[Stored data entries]

■ ■ ■

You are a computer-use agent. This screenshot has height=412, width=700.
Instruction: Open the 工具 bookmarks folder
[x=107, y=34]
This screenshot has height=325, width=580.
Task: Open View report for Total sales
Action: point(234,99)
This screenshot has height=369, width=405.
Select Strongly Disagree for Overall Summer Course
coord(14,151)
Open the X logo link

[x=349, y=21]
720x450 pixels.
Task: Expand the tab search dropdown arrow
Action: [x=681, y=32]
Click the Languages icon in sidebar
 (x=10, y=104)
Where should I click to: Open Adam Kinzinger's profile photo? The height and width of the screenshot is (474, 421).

■ ■ ■

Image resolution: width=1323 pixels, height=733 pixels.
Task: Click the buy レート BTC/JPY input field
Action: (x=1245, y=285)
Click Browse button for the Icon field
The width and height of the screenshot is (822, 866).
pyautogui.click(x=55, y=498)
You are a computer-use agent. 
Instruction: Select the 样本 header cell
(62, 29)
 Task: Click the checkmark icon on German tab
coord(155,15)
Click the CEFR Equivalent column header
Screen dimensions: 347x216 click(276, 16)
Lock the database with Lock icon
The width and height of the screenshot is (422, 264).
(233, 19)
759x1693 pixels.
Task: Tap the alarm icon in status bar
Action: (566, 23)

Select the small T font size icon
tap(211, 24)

■ ■ ■

WORK INSTRUCTION — All that belongs in the answer is the run of lines above from the line containing "Instruction: Open the 工具 bookmarks folder" through the line containing "Where should I", exactly as written.

RESPONSE AREA —
Instruction: Open the 工具 bookmarks folder
[x=107, y=34]
This screenshot has height=325, width=580.
Task: Open View report for Total sales
Action: point(234,99)
This screenshot has height=369, width=405.
Select Strongly Disagree for Overall Summer Course
coord(14,151)
Open the X logo link

[x=349, y=21]
720x450 pixels.
Task: Expand the tab search dropdown arrow
Action: [x=681, y=32]
Click the Languages icon in sidebar
 (x=10, y=104)
Where should I click to: Open Adam Kinzinger's profile photo? The height and width of the screenshot is (474, 421).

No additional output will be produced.